-- RECORDS FOR THE EXERCISE follows --

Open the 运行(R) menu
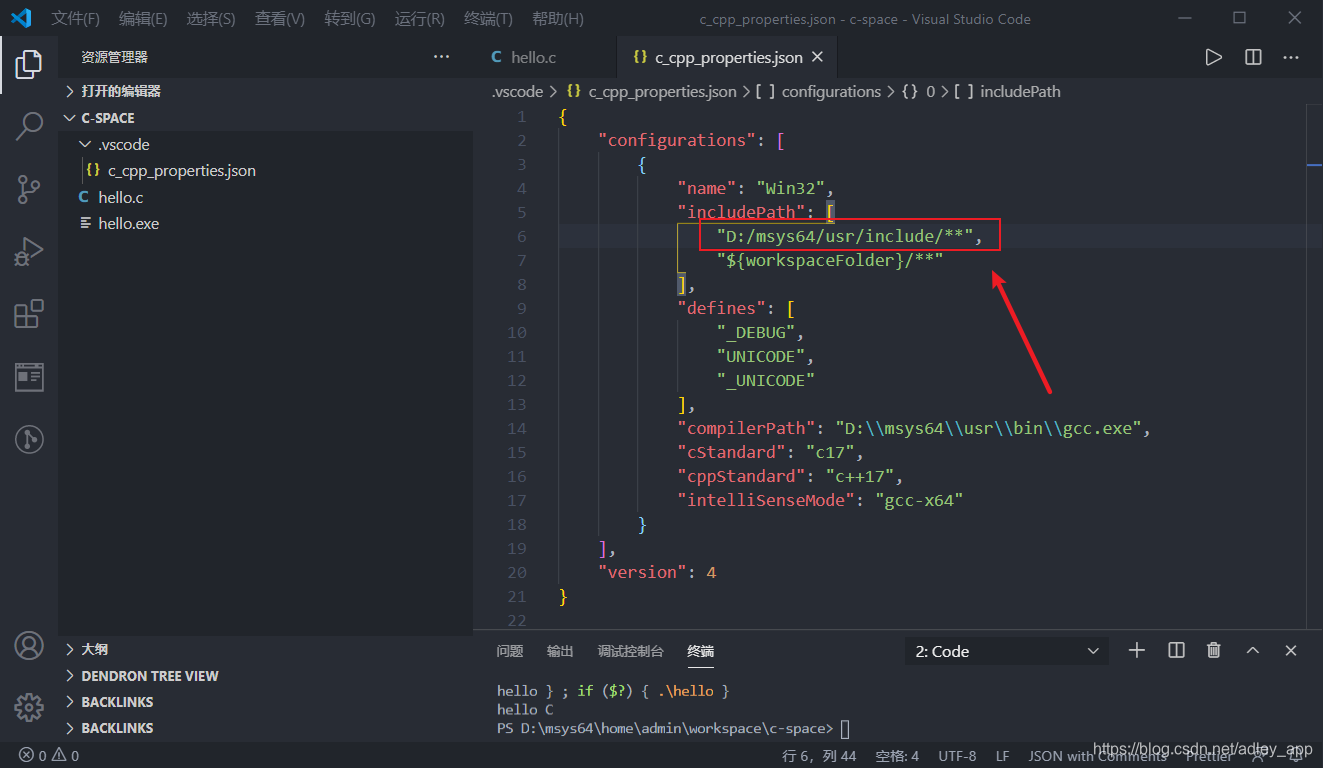The height and width of the screenshot is (768, 1323). [418, 18]
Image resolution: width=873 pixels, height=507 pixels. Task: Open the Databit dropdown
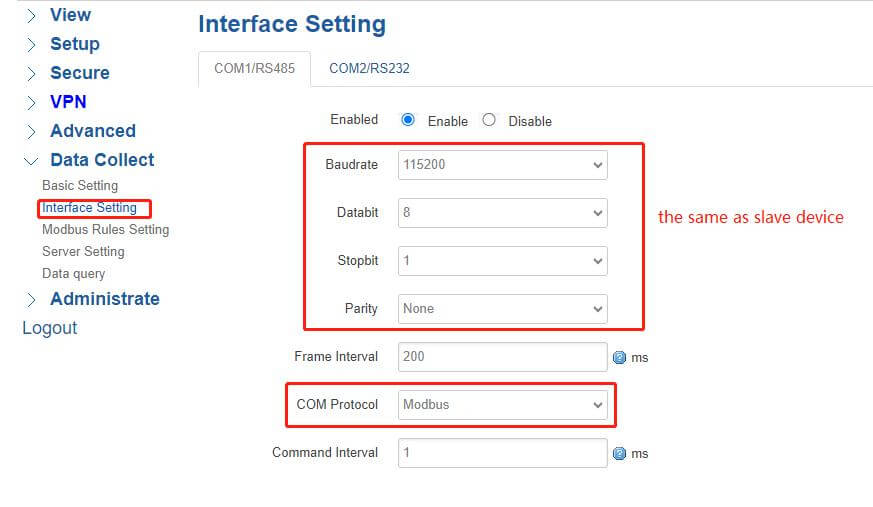click(x=502, y=212)
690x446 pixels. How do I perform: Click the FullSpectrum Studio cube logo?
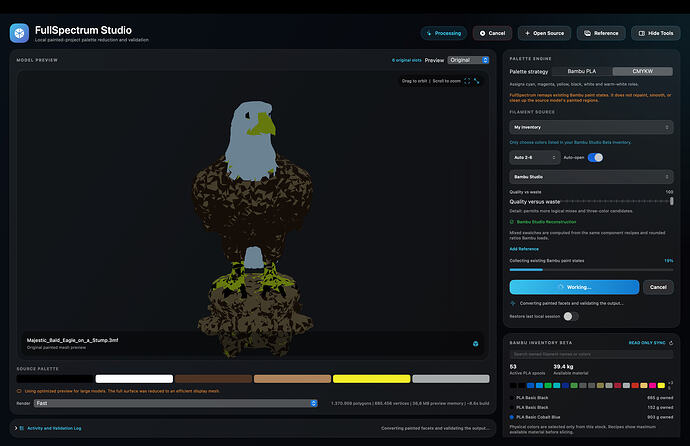coord(19,33)
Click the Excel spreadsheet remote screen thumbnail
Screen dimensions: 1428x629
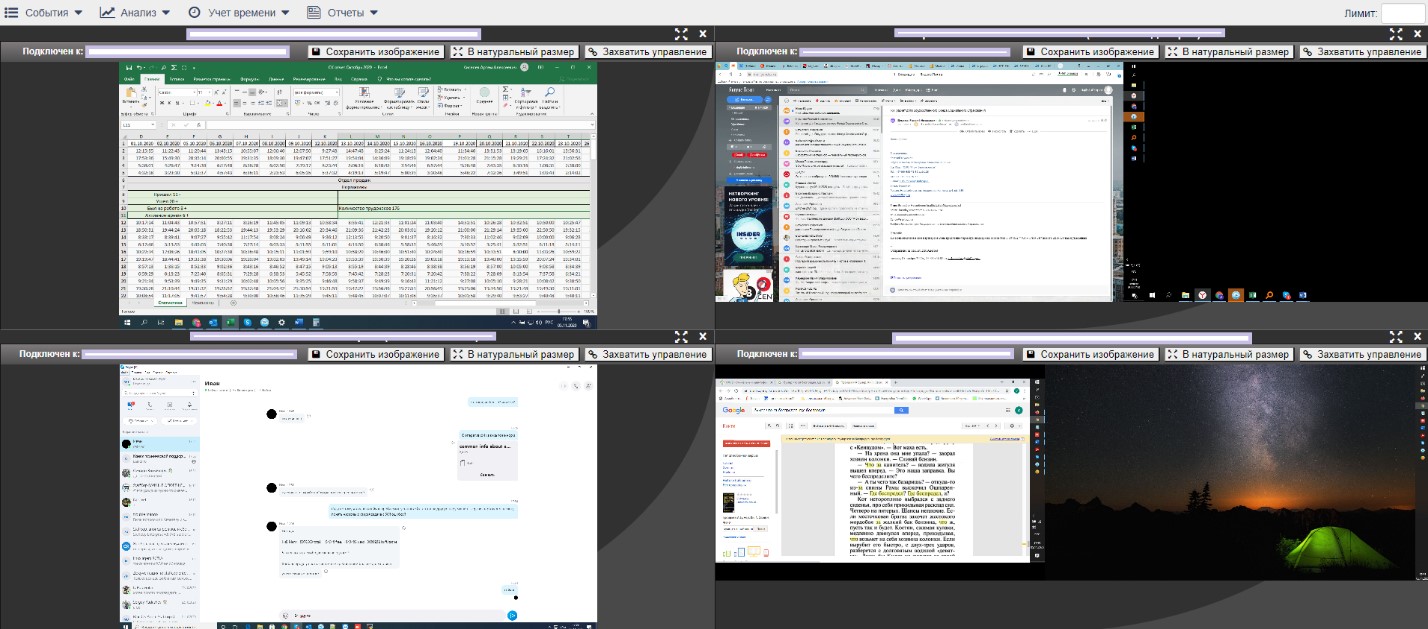point(358,196)
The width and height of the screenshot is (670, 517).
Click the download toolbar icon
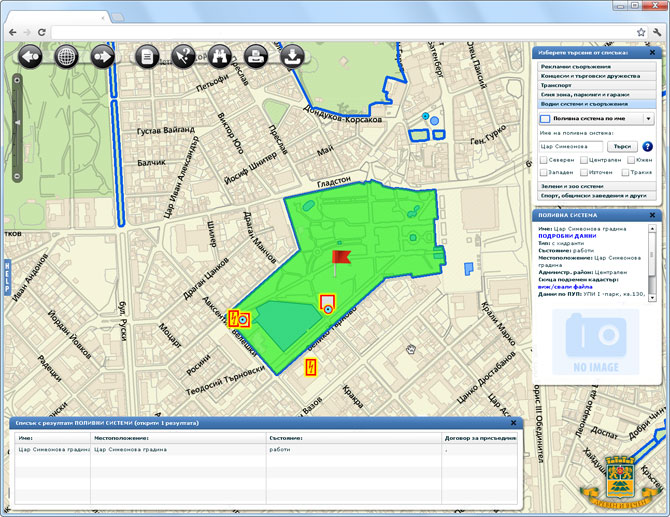tap(292, 56)
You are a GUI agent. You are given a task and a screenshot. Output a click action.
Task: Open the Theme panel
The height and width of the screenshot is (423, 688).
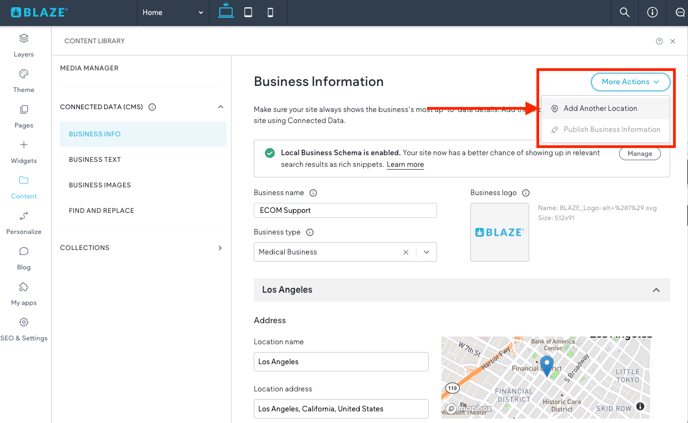pos(24,80)
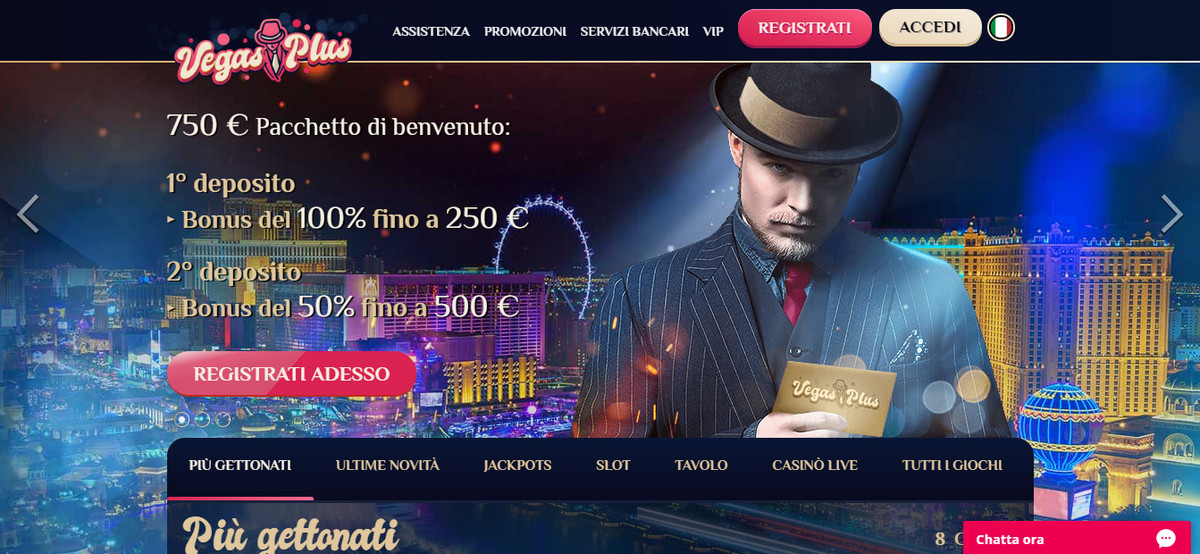The width and height of the screenshot is (1200, 554).
Task: Click the Accedi login button
Action: (930, 28)
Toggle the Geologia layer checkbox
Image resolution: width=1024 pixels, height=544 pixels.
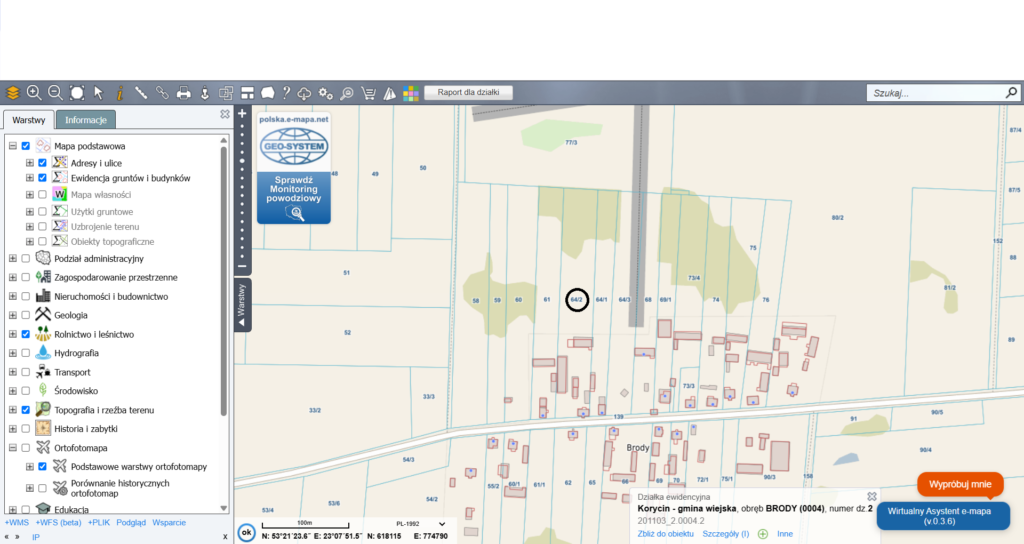tap(26, 315)
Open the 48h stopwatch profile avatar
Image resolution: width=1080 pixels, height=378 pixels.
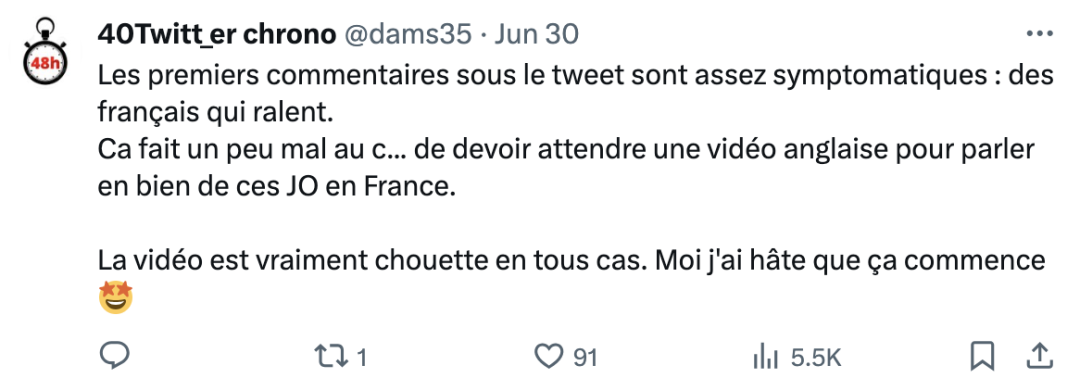point(44,52)
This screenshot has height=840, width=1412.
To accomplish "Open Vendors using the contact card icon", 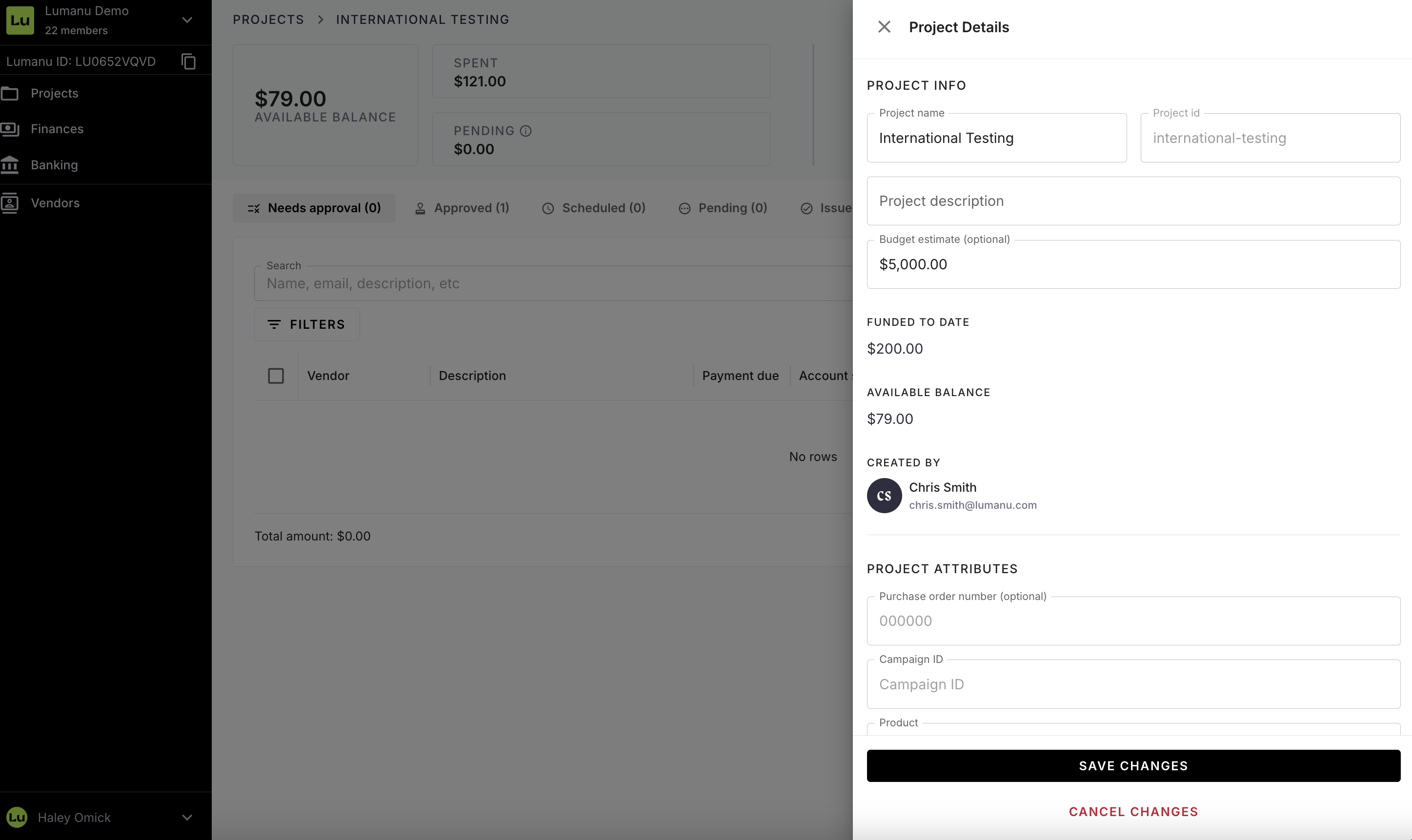I will 10,203.
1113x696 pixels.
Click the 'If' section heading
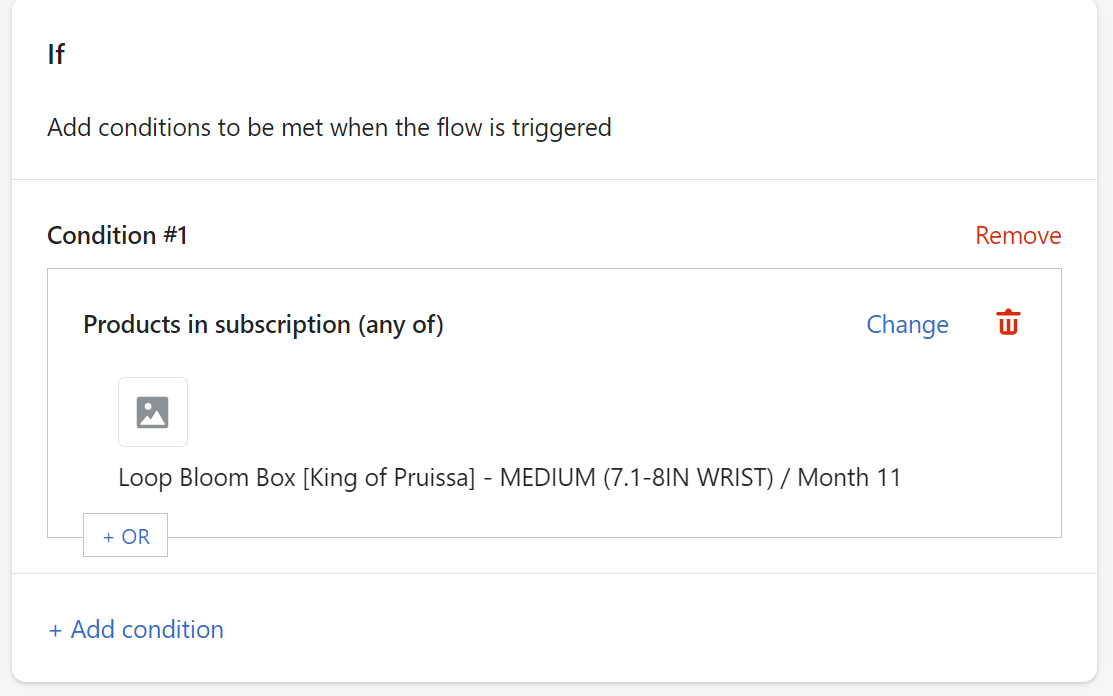click(56, 54)
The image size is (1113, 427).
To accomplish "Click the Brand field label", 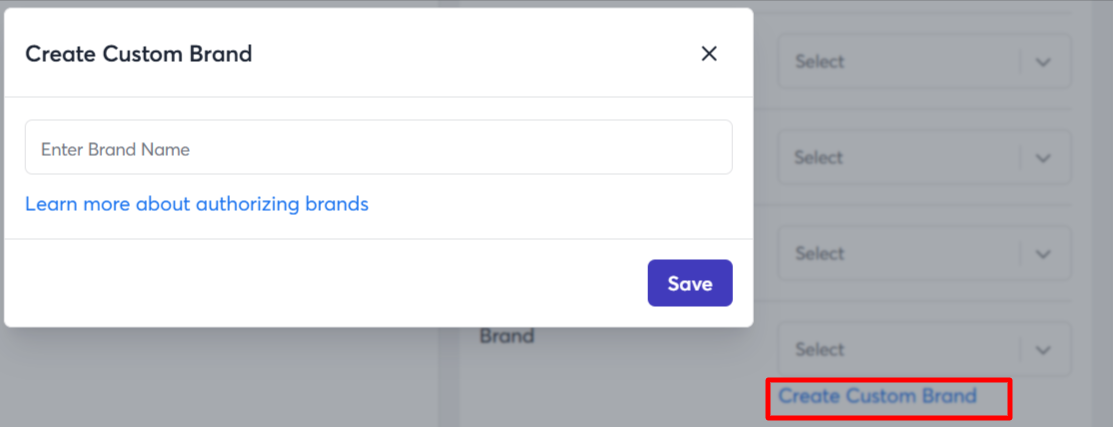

-- RECORDS FOR THE EXERCISE concluded --

# [WHAT IS BEING ASKED]
When pictures appear in the records above, leave them out and reproduce exactly each line from the first through the line containing "Open the 48h stopwatch profile avatar", both included.

# [YOUR SOLUTION]
Open the 运行(R) menu
The height and width of the screenshot is (768, 1323). [418, 18]
Image resolution: width=873 pixels, height=507 pixels. Task: Open the Databit dropdown
click(x=502, y=212)
690x446 pixels. How do I perform: Click the FullSpectrum Studio cube logo?
coord(19,33)
Click the Excel spreadsheet remote screen thumbnail
Screen dimensions: 1428x629
point(358,196)
The width and height of the screenshot is (670, 517).
Click the download toolbar icon
tap(292, 56)
You are a GUI agent. You are given a task and a screenshot. Output a click action.
Task: Open the Theme panel
The height and width of the screenshot is (423, 688).
pos(24,80)
The width and height of the screenshot is (1200, 554).
Task: Click the Accedi login button
Action: (930, 28)
Toggle the Geologia layer checkbox
Image resolution: width=1024 pixels, height=544 pixels.
tap(26, 315)
Open the 48h stopwatch profile avatar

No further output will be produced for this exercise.